Изменить размер шрифта - +

— Я не спала.

— Вот и хорошо, сестрёнка.

Он поцеловал её в щёку. Затем, пока он не убежал, она остановила его.

— Мне нужно поговорить с тобой.

— Сестрёнка, я так опаздываю. Мы можем отложить это до завтра?

— Нет, — она замолчала и опустила голову. — Сейчас.

Тогда Танкреди заговорил с ней спокойнее, послушал её, заставил улыбнуться и, наконец, убедил её, что они могут поговорить обо всём утром. А потом он тут же выскочил из дома, залез в Порше, завёл мотор, развернулся на площадке и, прошуршав по гравию, на высочайшей скорости покинул виллу.

 

Танкреди тяжело вздохнул и закрыл отчёт.

Той ночью на вечеринке было здорово. Они нашли ванную и занимались любовью. Пусть не в ванне, а на полу, на ковре. Было чудесно. Он вновь взглянул на Олимпию, на её улыбку, её детей. Она вышла за Франческо Д'Онофрио, того парня, которого он познакомил с Клаудине тем летним днём в бассейне. Но ей он не понравился. Жизнь – как большой пазл, который невозможно собрать до конца.

Тут он вспомнил один давний вечер. Он собирал очень сложный пазл со своим отцом, Витторио. Репродукция «Моны Лизы». Они потратили на это больше трёх часов, а когда уже заканчивали, то поняли, что не хватает последнего кусочка, именно того, который должен был завершить эту знаменитую загадочную улыбку. Они искали его повсюду. Но коробку они открыли в той же комнате и никуда не выносили её. Тогда Танкреди увидел, что Бак, золотой ретривер, вилял хвостом в углу. Тогда он подошёл к псу.

— Смотри, у кого эта деталь! — тот самый кусочек был здесь, во рту животного. Он легко забрал его и, несмотря на то, что тот был мокрый и жёваный, смог  поставить его на место и дополнить эту улыбку.

Однако бывают кусочки, которые исчезли в неизвестном направлении и никогда не найдутся.

После той ночи он больше не видел Олимпию, она не отвечала на его звонки. Он захотел увидеть её теперь, двадцать лет спустя. И она не была счастливой. Прямо как он сам с тех пор.

— Поехали, Грегорио, — машина медленно двинулась с места и тут же растворилась в туринском трафике.

Танкреди молча смотрел в окно, перебирая в уме ещё какое-то воспоминание. Савини наблюдал за ним в зеркало заднего видения. Он решил, что это подходящий момент:

— Может, выход уже нашёлся.

 

— Знаешь, сколько всего прекрасного в жизни?

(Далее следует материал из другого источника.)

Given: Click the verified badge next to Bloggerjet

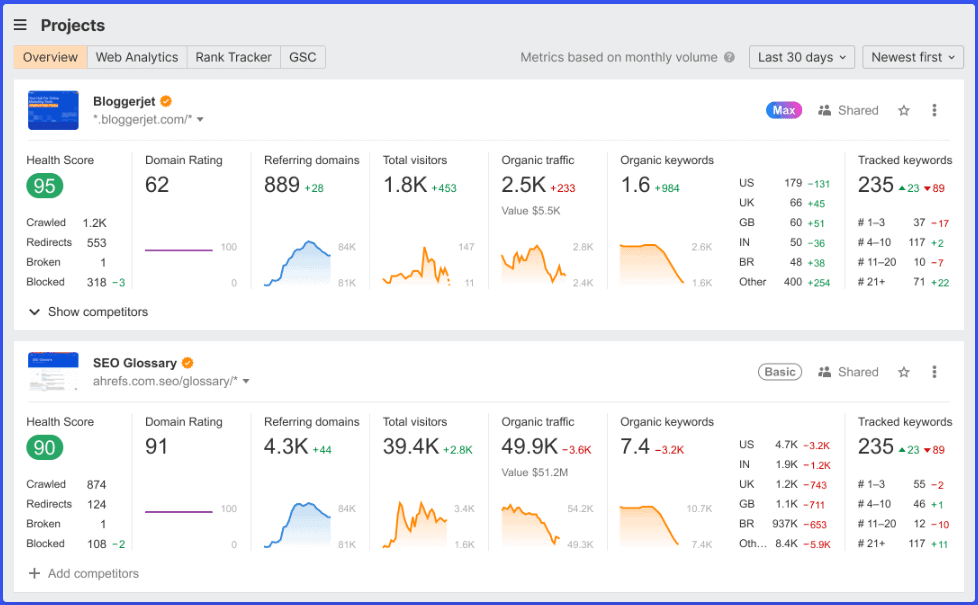Looking at the screenshot, I should pos(165,101).
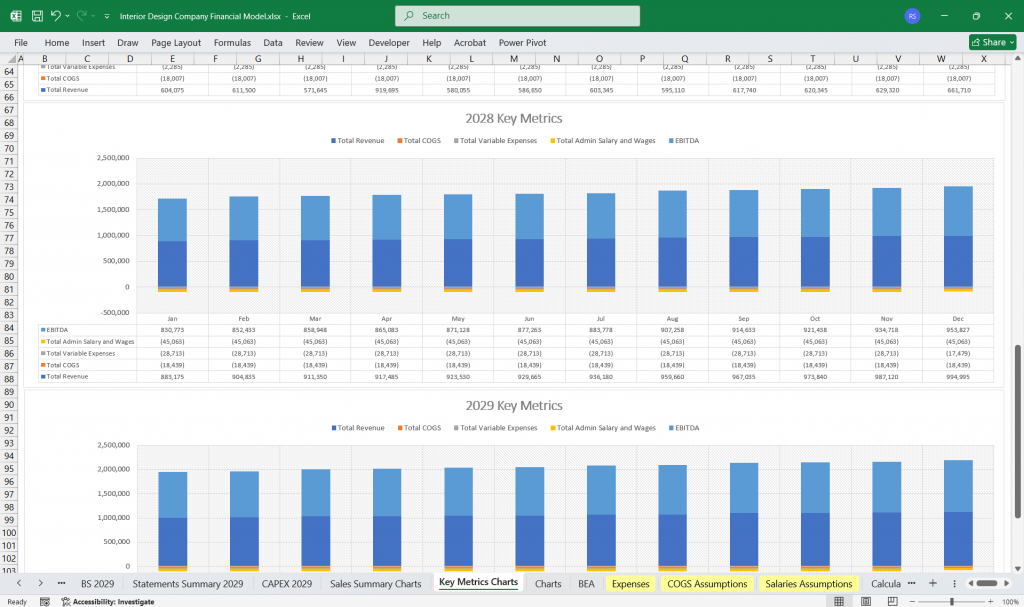The width and height of the screenshot is (1024, 607).
Task: Click the macro recording status bar icon
Action: click(45, 602)
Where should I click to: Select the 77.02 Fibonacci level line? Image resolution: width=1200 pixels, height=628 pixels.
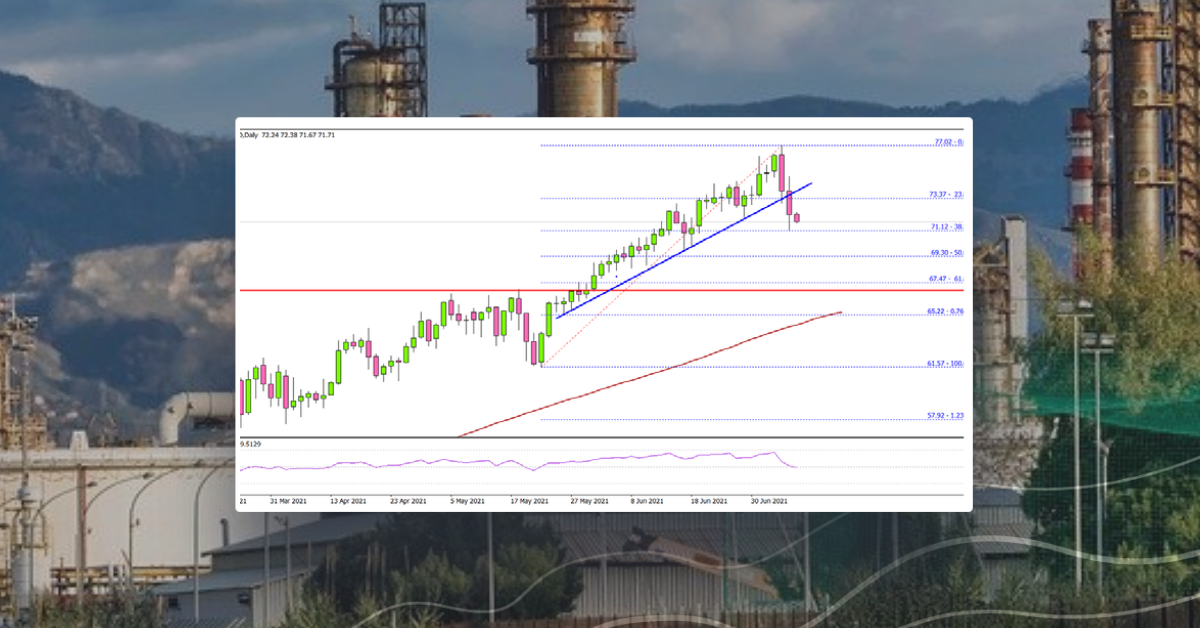pos(700,144)
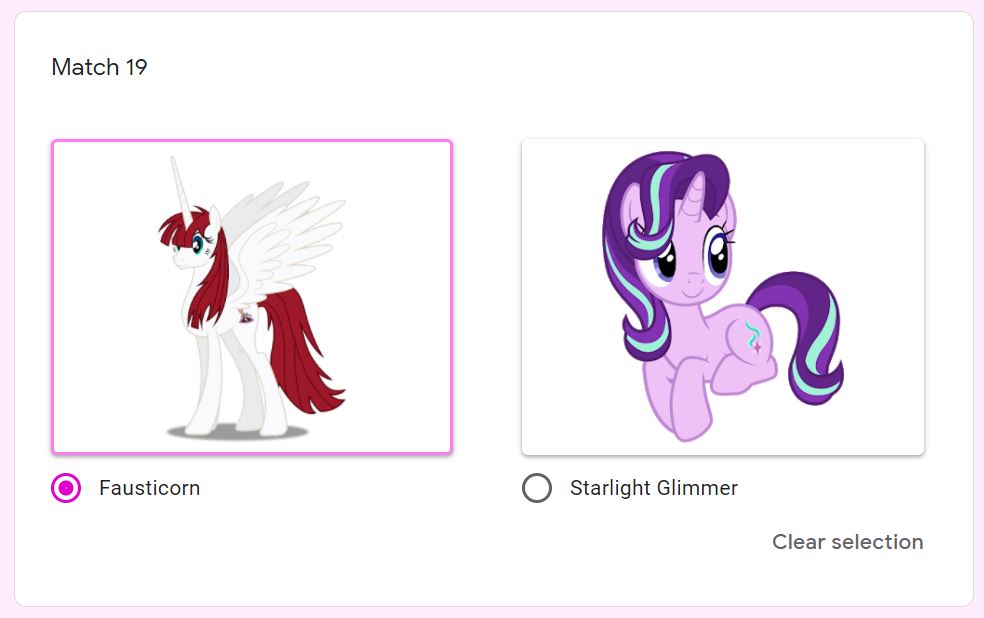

— Много всего, но это не значит, что нужно всё перепробовать.

Лавиния молча взглянула на неё. София улыбнулась ей и продолжила:

— Не можешь принять мою точку зрения, а? — она искала что-то, что помогло бы ей, какой-нибудь пример, который так или иначе заставил её понять: — Посмотрим. Например, я и музыка. Играть на фортепиано было моей страстью, да всё до сих пор так и обстоит, но я больше этого не делаю. Иногда, когда я остаюсь одна после ухода последнего ученика, представляешь, как сильно мне хочется сесть за инструмент? — она сделала паузу. — Но я сдерживаю себя несмотря на то, что я просто влюблена в Баха, Моцарта, Шопена, Рахманинова... Но никто из них не заставит меня изменить человеку, который на первом месте.

На этот раз показалось, будто Лавиния поняла.

— Андреа?

София улыбнулась ей и помотала головой.

— Нет, я сама. Мой обет. Но боль и моя тоска не заставят меня разлюбить музыку... Даже наоборот: мне кажется, что моя любовь к музыке всё время растёт. Я каждый день молюсь, чтобы снова начать играть...

Лавиния глубоко вздохнула, очень глубоко.

— София, я сдаюсь. Я тебя не понимаю. Если мне что-то очень нравится, если, как ты сама говоришь, я люблю это, как я могу от этого отказаться? Это бессмысленно, это как отказ от самой жизни, — её подруга помотала головой, как побеждённая.